What is required: Please transcribe the line with "Given: Expand the 会员管理 submenu" and the lines after it through the end of the listing below, keeping both ends and nothing more.
* * * * *
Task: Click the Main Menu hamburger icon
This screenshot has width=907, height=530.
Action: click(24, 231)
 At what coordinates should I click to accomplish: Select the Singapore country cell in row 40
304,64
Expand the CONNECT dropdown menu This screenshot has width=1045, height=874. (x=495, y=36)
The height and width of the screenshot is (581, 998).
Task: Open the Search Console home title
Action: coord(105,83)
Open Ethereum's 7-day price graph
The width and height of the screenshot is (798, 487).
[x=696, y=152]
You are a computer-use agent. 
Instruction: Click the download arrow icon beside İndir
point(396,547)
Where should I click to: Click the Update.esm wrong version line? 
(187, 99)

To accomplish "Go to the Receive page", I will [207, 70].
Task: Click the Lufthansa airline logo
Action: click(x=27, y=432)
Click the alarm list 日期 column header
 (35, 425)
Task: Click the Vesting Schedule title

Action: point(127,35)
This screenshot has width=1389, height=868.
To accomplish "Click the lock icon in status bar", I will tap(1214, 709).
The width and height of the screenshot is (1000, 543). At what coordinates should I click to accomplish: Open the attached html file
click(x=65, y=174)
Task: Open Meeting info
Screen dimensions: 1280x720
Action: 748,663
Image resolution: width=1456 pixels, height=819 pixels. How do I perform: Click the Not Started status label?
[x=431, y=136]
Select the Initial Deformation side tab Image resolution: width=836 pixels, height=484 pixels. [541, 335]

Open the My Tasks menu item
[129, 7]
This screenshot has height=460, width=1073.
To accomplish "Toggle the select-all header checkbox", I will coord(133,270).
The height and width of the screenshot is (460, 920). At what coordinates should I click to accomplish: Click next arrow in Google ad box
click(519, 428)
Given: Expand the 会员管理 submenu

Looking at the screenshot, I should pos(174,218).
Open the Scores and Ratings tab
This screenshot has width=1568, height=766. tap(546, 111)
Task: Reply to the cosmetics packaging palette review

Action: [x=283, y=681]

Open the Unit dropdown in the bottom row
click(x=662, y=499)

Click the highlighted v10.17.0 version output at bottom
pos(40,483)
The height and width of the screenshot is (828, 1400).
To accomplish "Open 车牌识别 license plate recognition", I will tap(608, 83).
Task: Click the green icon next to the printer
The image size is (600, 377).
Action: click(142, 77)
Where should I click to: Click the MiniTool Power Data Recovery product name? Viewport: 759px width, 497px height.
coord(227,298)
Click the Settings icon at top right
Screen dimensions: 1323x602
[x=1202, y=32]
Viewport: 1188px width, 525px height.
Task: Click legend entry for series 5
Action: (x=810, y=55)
* * * * *
Finished task:
Given: Expand the 会员管理 submenu

Looking at the screenshot, I should pos(174,218).
Open the Scores and Ratings tab
This screenshot has width=1568, height=766. tap(546, 111)
Task: Reply to the cosmetics packaging palette review

Action: [x=283, y=681]

Open the Unit dropdown in the bottom row
click(x=662, y=499)

Click the highlighted v10.17.0 version output at bottom
pos(40,483)
The height and width of the screenshot is (828, 1400).
To accomplish "Open 车牌识别 license plate recognition", I will tap(608, 83).
Task: Click the green icon next to the printer
The image size is (600, 377).
Action: click(142, 77)
Where should I click to: Click the MiniTool Power Data Recovery product name? Viewport: 759px width, 497px height.
coord(227,298)
Click the Settings icon at top right
Screen dimensions: 1323x602
[x=1202, y=32]
Viewport: 1188px width, 525px height.
Task: Click legend entry for series 5
Action: (x=810, y=55)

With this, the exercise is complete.